Given all the roots of a polynomial, I have to figure out an algorithm that generates the coefficients faster than O(n^2). I\'m having trouble approaching this problem. I\'m
kraskevich basically nailed it. Some details are missing, and it would be too long to fit into the comment field. Here are the details.
Basically, you want to set up as a polynomial multiplication problem. Your input would be p1,...pN where pj(x) = (x-rj).
Here's pseudo-code:
function multiply2Poly(p1, p2)
// here, use FFT, multiply and use IFFT back
function multiplyPoly(p[1],...p[N])
if (N==1) return p[1]
if (N==2) return multiply2Poly(p[1],p[2])
else {
return multiply2Poly(multiplyPoly(p[1],...p[N/2]),multiplyPoly(p[1+N/2],...,p[N])
}
function getCoef(r[1],...r[N])
return multiplyPoly((p[1]=x-r[1]),...(p[N]=x-r[N]));
And for the FFT part:
Observe that if two polynomials are:
p1 = a[0]+a[1] x + ...+a[n] x^n
p2 = b[0]+a[1] x + ...+a[n] x^n
Then p1 * p2 = c[0] + c[1] x + ...+c[n] x^n
where C = A [x] B where [x] = convolution. A = (a[0],...,a[n]), B = (b[0],...,b[n]) and C = (c[0],...,c[n]).
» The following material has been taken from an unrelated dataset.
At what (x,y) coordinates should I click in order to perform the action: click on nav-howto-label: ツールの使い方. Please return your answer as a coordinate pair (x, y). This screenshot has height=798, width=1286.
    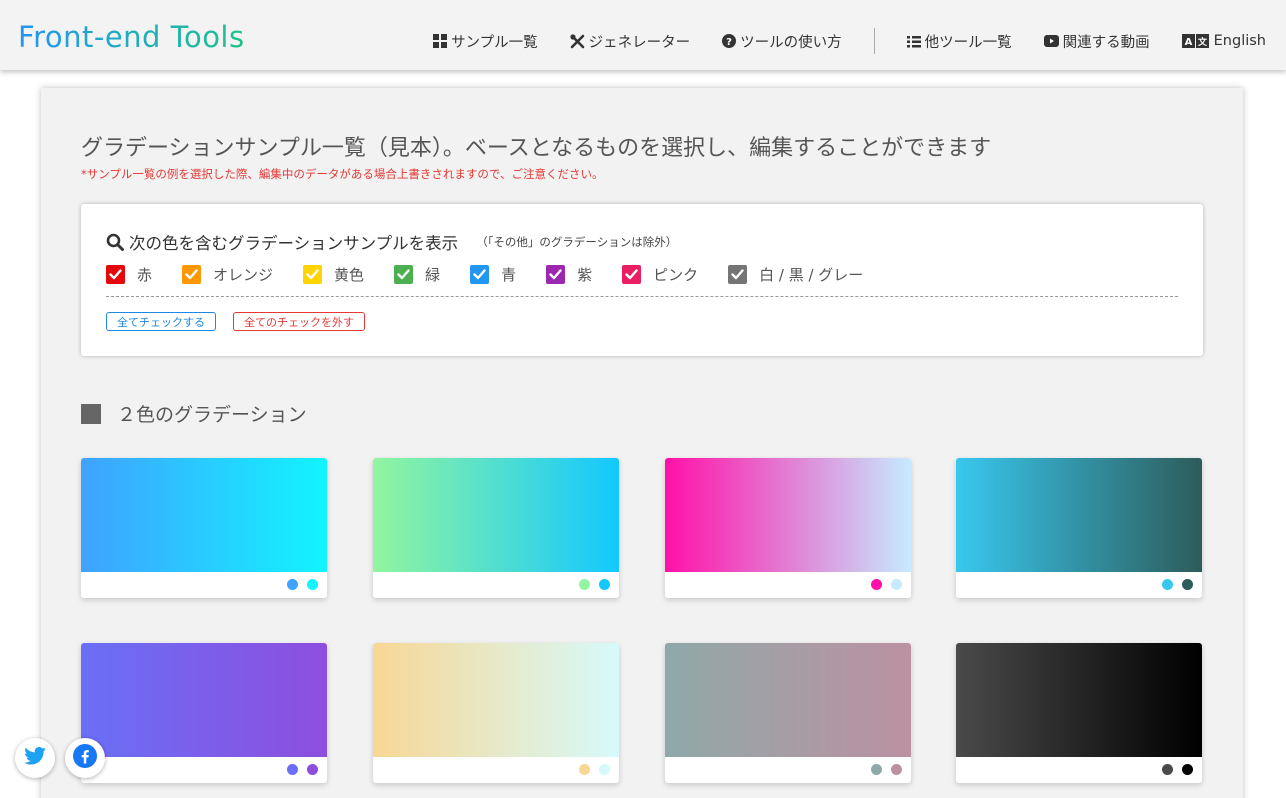
    Looking at the image, I should click on (791, 42).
Then use FFT and the convolution theorem to speed this up.
C = A [x] B = IFFT{ FFT{A} * FFT{B} } where * here is just multiplication.
runtime of IFFT = runtime of FFT = O(n log n).
multiplication run time is n, so the total run time is O(n log n).
The total run time of multiplyPoly is then:
T(N) = R(N/2) + T(N/2)*2
And R(N/2) = O(n log n) is the run time of multiply2Poly as described above.
so
T(N) = T(N/2) * 2 + O(n log n)
and now the Master theorem gives the O(n (log n)^2)
Here is an O(n * (log n)^2) solution:
The base case: for one root a, the answer is just x - a.
Let's assume that we have a list of more than one root. We can solve the problem recursively for the first and the second half of the list and then multiply the results using Fast Fourier Transform.
The time complexity is obtained from the equation T(n) = 2 * T(n / 2) + O(n log n), which is O(n * (log n)^2) according to the Master theorem.